**SUPPLIED RECORDS:**
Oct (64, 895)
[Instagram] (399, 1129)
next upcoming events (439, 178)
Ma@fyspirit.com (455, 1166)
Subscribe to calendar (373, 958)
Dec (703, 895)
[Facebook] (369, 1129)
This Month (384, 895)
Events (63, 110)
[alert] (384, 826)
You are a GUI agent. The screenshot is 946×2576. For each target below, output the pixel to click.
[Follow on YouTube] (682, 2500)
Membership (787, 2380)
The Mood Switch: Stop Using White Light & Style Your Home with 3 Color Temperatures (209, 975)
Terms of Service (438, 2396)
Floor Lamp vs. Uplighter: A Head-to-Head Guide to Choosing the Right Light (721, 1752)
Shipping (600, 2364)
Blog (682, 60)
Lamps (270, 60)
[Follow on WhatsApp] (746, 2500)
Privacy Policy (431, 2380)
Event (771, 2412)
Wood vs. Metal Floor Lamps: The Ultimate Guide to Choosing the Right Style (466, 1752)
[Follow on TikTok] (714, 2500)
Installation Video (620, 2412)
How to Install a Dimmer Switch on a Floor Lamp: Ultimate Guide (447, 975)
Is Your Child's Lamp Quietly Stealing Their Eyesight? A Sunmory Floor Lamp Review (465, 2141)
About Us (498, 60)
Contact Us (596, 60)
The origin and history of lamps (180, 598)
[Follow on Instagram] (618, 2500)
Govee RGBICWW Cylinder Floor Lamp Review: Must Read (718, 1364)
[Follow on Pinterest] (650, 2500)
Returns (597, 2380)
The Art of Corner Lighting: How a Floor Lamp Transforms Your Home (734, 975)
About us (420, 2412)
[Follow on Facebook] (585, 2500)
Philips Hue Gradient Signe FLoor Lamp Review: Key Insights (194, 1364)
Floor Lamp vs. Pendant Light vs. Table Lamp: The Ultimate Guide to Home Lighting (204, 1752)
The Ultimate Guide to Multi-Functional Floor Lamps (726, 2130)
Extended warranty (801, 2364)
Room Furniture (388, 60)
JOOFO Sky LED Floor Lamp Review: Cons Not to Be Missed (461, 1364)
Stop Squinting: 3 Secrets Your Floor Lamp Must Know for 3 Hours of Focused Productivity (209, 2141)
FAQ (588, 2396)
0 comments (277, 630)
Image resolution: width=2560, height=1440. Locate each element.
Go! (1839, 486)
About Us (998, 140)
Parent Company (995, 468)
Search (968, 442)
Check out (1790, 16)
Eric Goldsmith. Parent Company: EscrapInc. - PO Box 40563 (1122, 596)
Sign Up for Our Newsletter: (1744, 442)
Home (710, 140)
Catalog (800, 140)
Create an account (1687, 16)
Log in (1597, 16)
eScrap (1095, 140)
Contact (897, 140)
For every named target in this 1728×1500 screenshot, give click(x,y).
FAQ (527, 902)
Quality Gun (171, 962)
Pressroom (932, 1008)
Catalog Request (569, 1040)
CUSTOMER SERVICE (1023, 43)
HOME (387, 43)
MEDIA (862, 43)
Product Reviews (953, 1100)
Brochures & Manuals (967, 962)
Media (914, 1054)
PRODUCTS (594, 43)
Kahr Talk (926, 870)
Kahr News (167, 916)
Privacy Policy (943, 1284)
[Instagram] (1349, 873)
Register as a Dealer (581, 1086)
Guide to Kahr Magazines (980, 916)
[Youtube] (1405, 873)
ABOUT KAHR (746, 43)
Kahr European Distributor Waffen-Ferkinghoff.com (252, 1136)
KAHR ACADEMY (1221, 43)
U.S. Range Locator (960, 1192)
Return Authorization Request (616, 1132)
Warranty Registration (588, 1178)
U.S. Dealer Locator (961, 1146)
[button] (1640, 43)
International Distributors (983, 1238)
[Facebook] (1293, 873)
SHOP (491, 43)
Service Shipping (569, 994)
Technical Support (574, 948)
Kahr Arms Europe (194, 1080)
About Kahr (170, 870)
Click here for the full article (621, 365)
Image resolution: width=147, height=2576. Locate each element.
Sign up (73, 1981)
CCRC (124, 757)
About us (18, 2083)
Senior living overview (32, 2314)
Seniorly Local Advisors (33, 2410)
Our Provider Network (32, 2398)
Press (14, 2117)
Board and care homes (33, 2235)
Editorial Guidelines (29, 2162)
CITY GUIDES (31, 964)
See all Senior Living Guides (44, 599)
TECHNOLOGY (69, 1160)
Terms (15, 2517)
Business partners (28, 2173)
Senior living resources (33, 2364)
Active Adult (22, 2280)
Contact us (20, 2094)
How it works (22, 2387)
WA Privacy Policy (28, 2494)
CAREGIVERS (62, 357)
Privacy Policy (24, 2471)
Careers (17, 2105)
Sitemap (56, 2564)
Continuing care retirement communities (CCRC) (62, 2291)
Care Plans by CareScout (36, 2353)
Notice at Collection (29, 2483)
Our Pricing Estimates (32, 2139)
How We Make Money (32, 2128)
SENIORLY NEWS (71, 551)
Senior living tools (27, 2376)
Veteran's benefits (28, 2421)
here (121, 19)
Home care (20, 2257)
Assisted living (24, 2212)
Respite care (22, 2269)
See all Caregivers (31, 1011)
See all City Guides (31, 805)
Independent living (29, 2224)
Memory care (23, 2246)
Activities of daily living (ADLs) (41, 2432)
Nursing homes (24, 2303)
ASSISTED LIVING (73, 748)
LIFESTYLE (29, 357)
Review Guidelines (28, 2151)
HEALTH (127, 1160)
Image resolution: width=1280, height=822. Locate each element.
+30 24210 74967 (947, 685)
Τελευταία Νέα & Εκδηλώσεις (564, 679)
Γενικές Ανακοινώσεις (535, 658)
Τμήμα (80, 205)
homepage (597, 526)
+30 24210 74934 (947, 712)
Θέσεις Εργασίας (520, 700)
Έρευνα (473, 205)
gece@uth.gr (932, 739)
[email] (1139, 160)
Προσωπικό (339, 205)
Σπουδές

**WHAT TO PRODUCE:**
Transcribe, exactly as written, all lines of the entries above from the first to the one containing "[Follow on Facebook] (585, 2500)", and no more.

**RESPONSE TO THIS EXERCISE:**
Oct (64, 895)
[Instagram] (399, 1129)
next upcoming events (439, 178)
Ma@fyspirit.com (455, 1166)
Subscribe to calendar (373, 958)
Dec (703, 895)
[Facebook] (369, 1129)
This Month (384, 895)
Events (63, 110)
[alert] (384, 826)
You are a GUI agent. The screenshot is 946×2576. For each target below, output the pixel to click.
[Follow on YouTube] (682, 2500)
Membership (787, 2380)
The Mood Switch: Stop Using White Light & Style Your Home with 3 Color Temperatures (209, 975)
Terms of Service (438, 2396)
Floor Lamp vs. Uplighter: A Head-to-Head Guide to Choosing the Right Light (721, 1752)
Shipping (600, 2364)
Blog (682, 60)
Lamps (270, 60)
[Follow on WhatsApp] (746, 2500)
Privacy Policy (431, 2380)
Event (771, 2412)
Wood vs. Metal Floor Lamps: The Ultimate Guide to Choosing the Right Style (466, 1752)
[Follow on TikTok] (714, 2500)
Installation Video (620, 2412)
How to Install a Dimmer Switch on a Floor Lamp: Ultimate Guide (447, 975)
Is Your Child's Lamp Quietly Stealing Their Eyesight? A Sunmory Floor Lamp Review (465, 2141)
About Us (498, 60)
Contact Us (596, 60)
The origin and history of lamps (180, 598)
[Follow on Instagram] (618, 2500)
Govee RGBICWW Cylinder Floor Lamp Review: Must Read (718, 1364)
[Follow on Pinterest] (650, 2500)
Returns (597, 2380)
The Art of Corner Lighting: How a Floor Lamp Transforms Your Home (734, 975)
About us (420, 2412)
[Follow on Facebook] (585, 2500)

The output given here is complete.